## TASK DESCRIPTION
Please print every line from the one containing "Task: Minimize the N64 Driver window" through the last line of the records below, exactly as written and nothing more.

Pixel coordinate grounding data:
================================
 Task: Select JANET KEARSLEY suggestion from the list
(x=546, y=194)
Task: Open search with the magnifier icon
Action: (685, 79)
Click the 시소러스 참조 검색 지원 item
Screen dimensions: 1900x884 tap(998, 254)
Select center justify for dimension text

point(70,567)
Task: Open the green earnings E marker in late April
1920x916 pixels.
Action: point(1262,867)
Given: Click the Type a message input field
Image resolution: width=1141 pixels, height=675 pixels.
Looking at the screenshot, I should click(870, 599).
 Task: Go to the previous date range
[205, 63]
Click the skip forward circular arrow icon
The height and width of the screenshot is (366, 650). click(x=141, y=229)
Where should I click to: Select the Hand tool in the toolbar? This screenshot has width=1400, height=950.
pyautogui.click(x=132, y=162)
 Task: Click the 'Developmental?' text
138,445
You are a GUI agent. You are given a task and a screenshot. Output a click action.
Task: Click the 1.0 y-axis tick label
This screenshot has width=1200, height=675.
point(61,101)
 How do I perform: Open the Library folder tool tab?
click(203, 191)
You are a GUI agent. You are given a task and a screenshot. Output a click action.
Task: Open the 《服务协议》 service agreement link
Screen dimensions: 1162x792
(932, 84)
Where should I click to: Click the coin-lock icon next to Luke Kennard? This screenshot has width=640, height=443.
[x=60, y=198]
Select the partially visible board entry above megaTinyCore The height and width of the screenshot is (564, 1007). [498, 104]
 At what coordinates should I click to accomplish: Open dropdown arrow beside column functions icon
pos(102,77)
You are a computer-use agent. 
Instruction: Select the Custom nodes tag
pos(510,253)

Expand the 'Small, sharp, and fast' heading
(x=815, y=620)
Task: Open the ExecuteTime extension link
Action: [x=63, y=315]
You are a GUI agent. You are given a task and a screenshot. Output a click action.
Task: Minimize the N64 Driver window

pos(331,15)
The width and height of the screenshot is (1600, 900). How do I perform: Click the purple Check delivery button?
================================
## OUTPUT OF THE TASK
Task: Minimize the N64 Driver window

pos(331,15)
The width and height of the screenshot is (1600, 900). How do I perform: Click the purple Check delivery button?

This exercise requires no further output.